细胞迁移与侵袭实验将Transwell小室放入培养板中,小室内称上室,培养板内称下室,上下层培养液以聚碳酸酯膜相隔,将研究的细胞种在上室内,由于聚碳酸酯膜有通透性,下层培养液中的成分可以影响到上室内的细胞,应用不同孔径和经过不同处理的聚碳酸酯膜,就可以进行共培养、细胞趋化、细胞迁移、细胞侵袭等多种方面的研究。
细胞划痕
肿瘤细胞在体外仍具有迁移的能力,本实验借鉴体外细胞致伤愈合实验模型,利用细胞划痕法测定了肿瘤细胞的运动特性。
细胞划痕实验方法:
将细胞密度为5~10×105个/mL的XXX细胞铺于24孔板(每孔500 μL)上,加入含10%胎牛血清的RMPI.1640培养液,培养16~24h,使形成单层细胞。用10μL移液枪枪头(或者无菌牙签)在单层细胞上呈“一”字划痕,用PBS清洗3次,孵育24h后换成含10%胎牛血清的RMPI.1640培养液,孵育24h。观察并拍照:吸去培养液,用PBS清洗3次后,在倒置荧光显微镜下观察并拍照。
细胞粘附
细胞粘附实验通常分为两类,即细胞与细胞粘附和细胞与基质粘附。机体内许多细胞,如上皮细胞固定在某处发挥功能;另一些细胞,如白细胞,活跃运动,就需要不断调节细胞粘附。细胞粘附性的改变在肿瘤转移过程中也发挥着重要作用。恶性肿瘤具有从原发瘤分离及在体内扩散的能力,提示这些细胞相互识别及粘附机制发生了改变。
细胞粘附实验方法:
用10 μg/mL的纤连蛋白(fibronectin,FN)预铺96孔板,70 μL/孔,4℃过夜后,PBS洗3遍,再用1% BSA于37℃封闭1h,PBS洗3遍。将待测XXX细胞培养至对数生长期,消化细胞,用无血清培养基悬浮细胞,调整浓度为5×105/mL分别接种于预铺FN的96孔板中,每孔5000个细胞,每组设3个复孔。37℃孵育1h后,PBS洗去未黏附的细胞。

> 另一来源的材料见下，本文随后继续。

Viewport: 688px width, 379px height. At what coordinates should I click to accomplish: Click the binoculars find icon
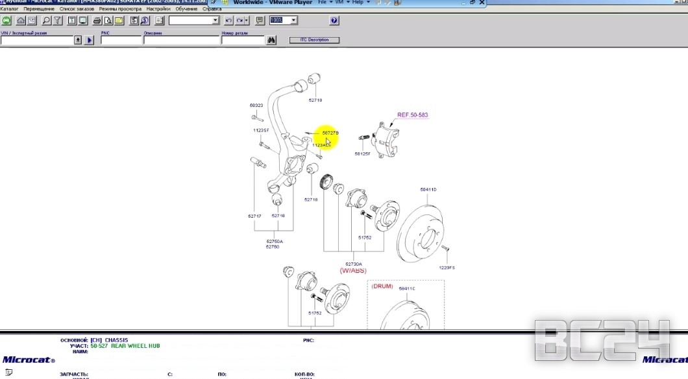point(271,40)
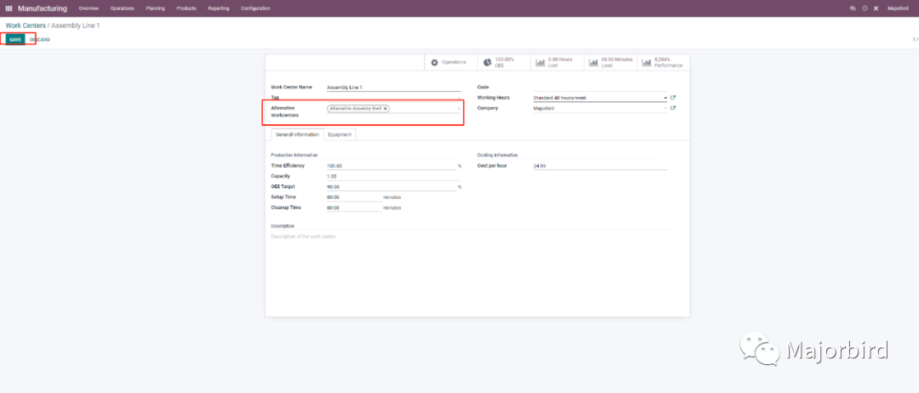Go back to Work Centers breadcrumb

[26, 26]
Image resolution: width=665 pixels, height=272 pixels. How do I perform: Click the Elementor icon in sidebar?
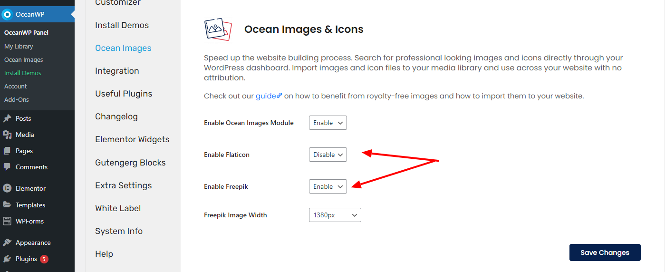point(7,188)
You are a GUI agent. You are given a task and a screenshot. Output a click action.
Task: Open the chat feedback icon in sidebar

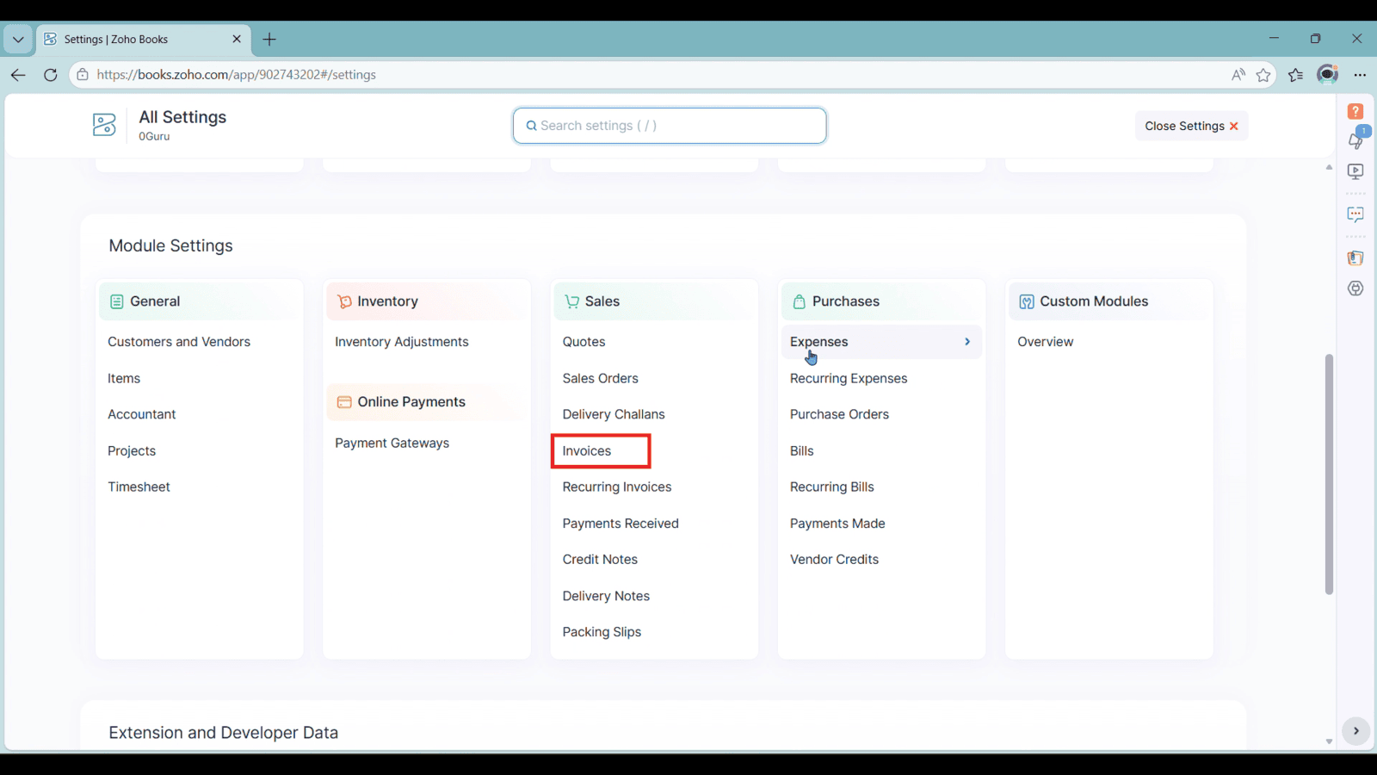click(x=1355, y=214)
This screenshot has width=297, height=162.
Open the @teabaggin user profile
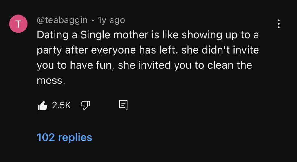[x=62, y=20]
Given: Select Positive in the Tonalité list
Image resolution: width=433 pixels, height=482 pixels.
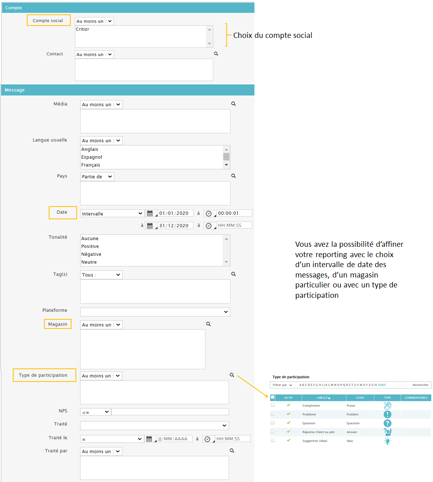Looking at the screenshot, I should coord(90,246).
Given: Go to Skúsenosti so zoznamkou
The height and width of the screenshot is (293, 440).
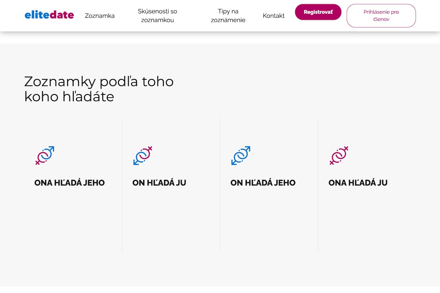Looking at the screenshot, I should coord(157,16).
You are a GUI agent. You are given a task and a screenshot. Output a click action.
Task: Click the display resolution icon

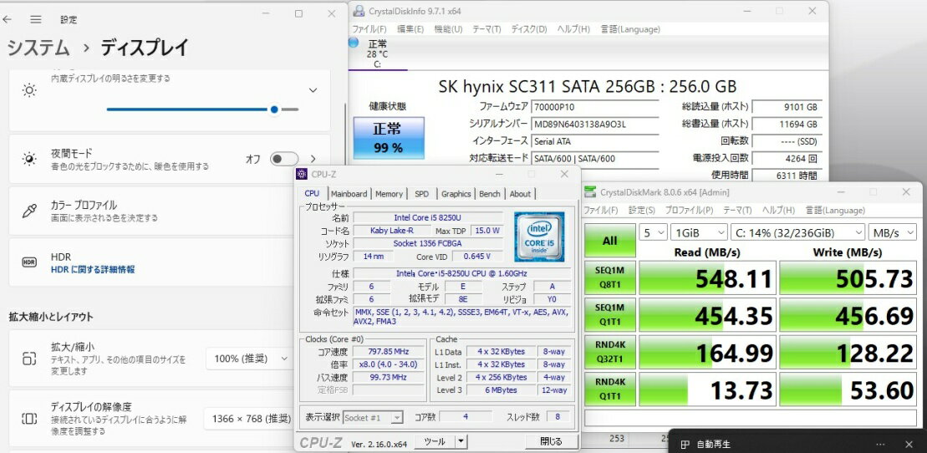[29, 419]
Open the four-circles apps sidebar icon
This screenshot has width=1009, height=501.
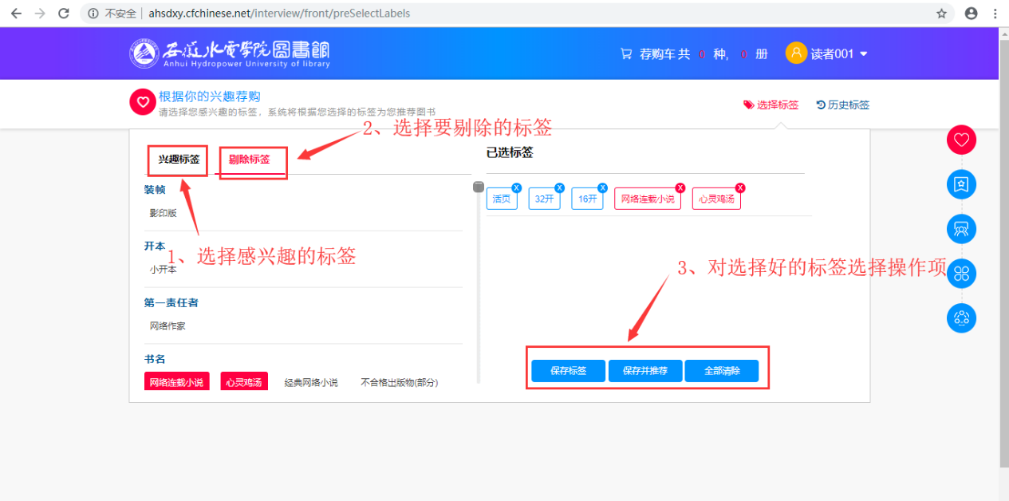[961, 274]
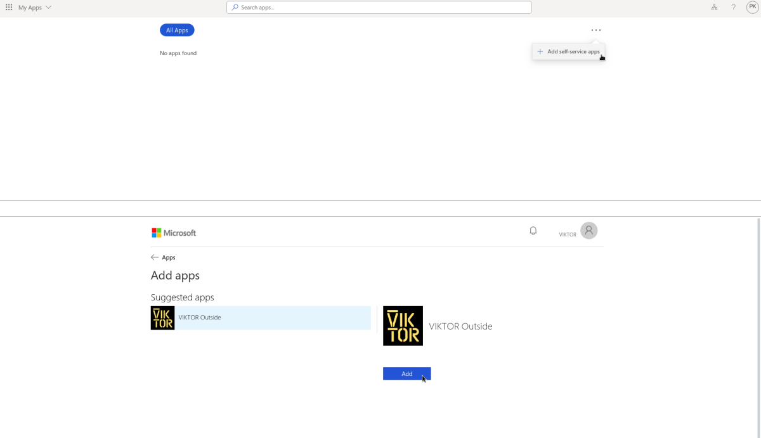This screenshot has height=438, width=761.
Task: Click the VIKTOR account name label
Action: click(x=567, y=235)
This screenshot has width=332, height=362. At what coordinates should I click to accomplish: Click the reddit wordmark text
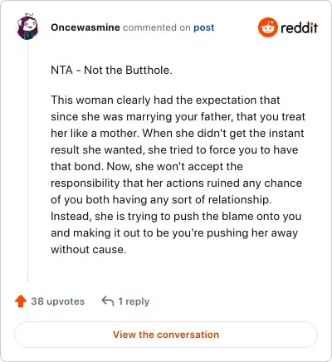coord(299,27)
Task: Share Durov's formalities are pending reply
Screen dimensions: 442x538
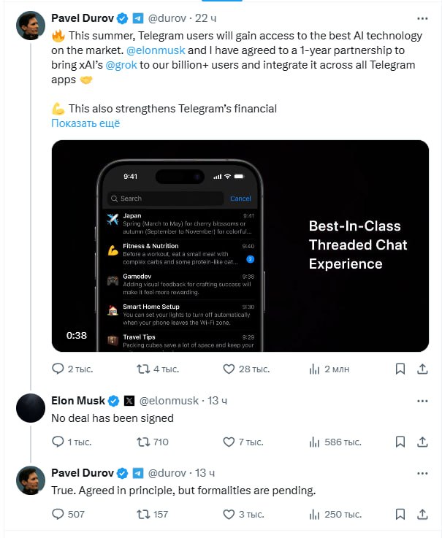Action: (x=422, y=514)
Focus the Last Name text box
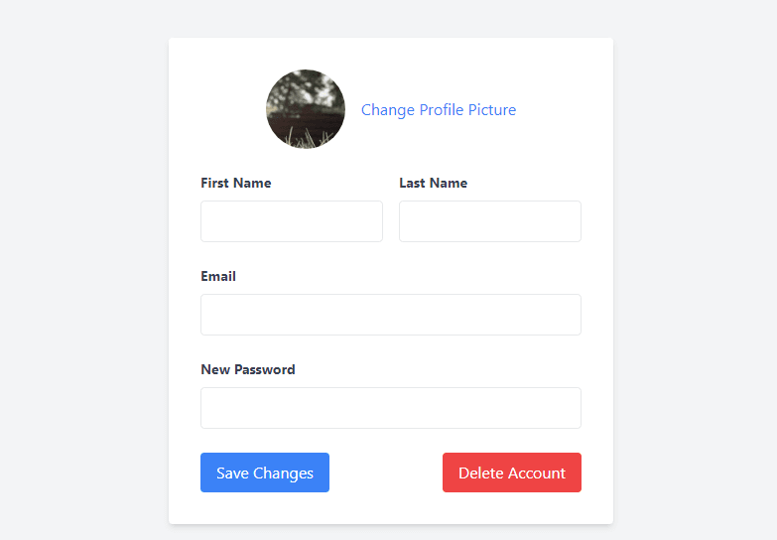Screen dimensions: 777x540 (490, 221)
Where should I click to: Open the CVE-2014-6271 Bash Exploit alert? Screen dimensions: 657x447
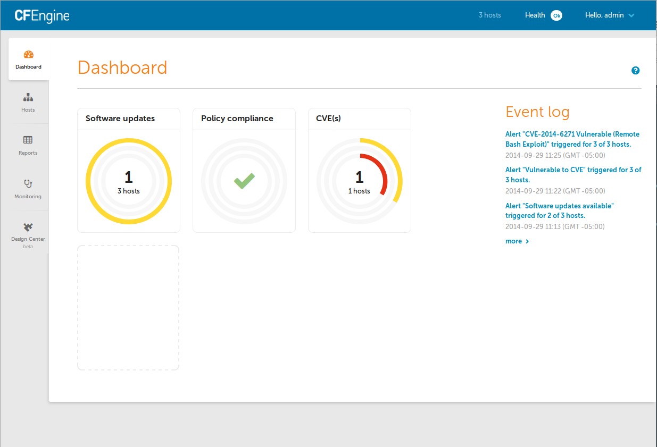572,139
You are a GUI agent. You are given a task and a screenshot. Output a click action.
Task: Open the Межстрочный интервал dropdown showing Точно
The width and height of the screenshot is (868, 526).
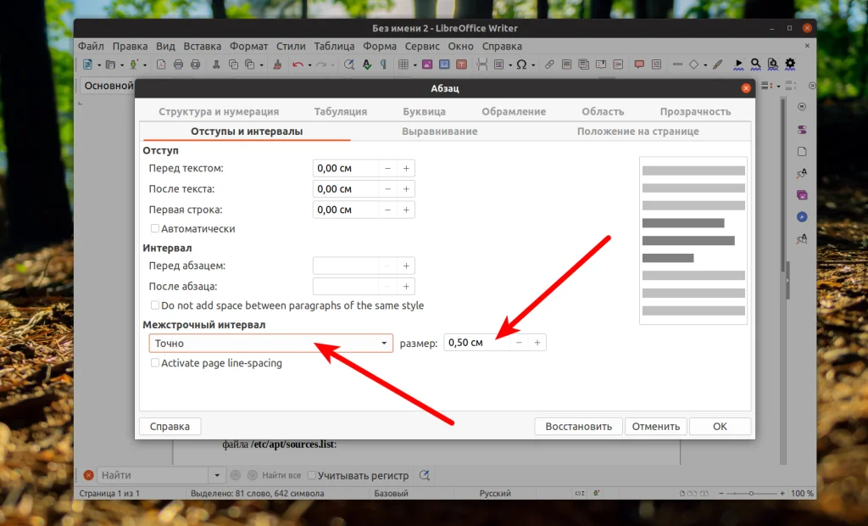(385, 342)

检测方法1:3.5%戊二醛于4℃固定0.5h,PBS洗3遍;0.1%的结晶紫染色,室温静止0.5h,PBS洗3遍,每孔加入100 μL 10%的乙酸,5~10min后用酶标仪检测595nm的吸光度值,用以表示黏附细胞的多少。
检测方法2:按照每孔加入100μL甲醇,固定15 min每孔加入100 μL吉姆萨染液,染色15min,PBS洗去染液倒置显微镜下随机取5个随机视野计数粘附细胞数量并拍照,统计结果。
检测方法3:MTT法或CCK-8检测细胞量。
Transwell迁移
细胞迁移实验将Transwell小室放入培养板中,小室内称上室,培养板内称下室,上下层培养液以聚碳酸酯膜相隔,将研究的XXX细胞种在上室内,由于聚碳酸酯膜有通透性,下层培养液中的成分可以影响到上室内的细胞,应用不同孔径和经过不同处理的聚碳酸酯膜,就可以进行共培养、细胞趋化、细胞迁移、细胞侵袭等多种方面的研究。
Transwell迁移实验方法:
所有细胞培养试剂和Transwellchamber放在37℃温育。待测XXX细胞培养至对数生长期,消化细胞,用PBS和无血清培养基先后洗涤一次,用无血清培养基悬浮细胞,计数,调整浓度为2×105/mL。在下室(即24孔板底部)加入600-800μL含10%血清的培养基,上室加入100-150μL细胞悬液,继续在孵箱培养24小时。用镊子小心取出chamber,吸干上室液体,移到预先加入约800μL甲醇的孔中,室温固定30 min。取出chamber,吸干上室固定液,移到预先加入约800μL Giemsa染液的孔中,室温染色15-30 min。轻轻用清水冲洗浸泡数次,取出chamber,吸去上室液体,用湿棉棒小心擦去上室底部膜表面上的细胞。用小镊子小心揭下膜,底面朝上晾干,移至载玻片上用中性树胶封片。显微镜下取9个随机视野计数,统计结果。
Transwell侵袭
所谓Transwell侵袭实验,其实是指将Transwell这一技术应用于肿瘤细胞侵袭研究的一种实验。
Transwell侵袭实验方法:
基质胶准备:将冻存于-80℃冰箱的BD matrigel 4℃过夜(24h),变成液态。取300μL无血清培养基,加入60μL(或50μg/每室)Matrigel,4℃混匀,加入上室各100μL(3个室),放入37℃培养箱中,孵育4-5h。当出现“白色层”时,说明已经变为固态。消化XXX细胞,无血清培养基洗3次,计数,配成细胞悬液。用无血清培养基洗Matrigel洗1次,每孔加入100μL细胞悬液。下腔室中加入500μL含有20%FBS条件培养基。37℃培养箱中,孵育20-24h。取出transwell用PBS洗2次,5%戊二醛4℃固定。加入0.1%结晶紫染色或Giemsa染色,室温染色5-10min,0.5h,PBS洗2次,用棉球擦去上表面细胞,显微镜下取9个随机视野计数,统计结果。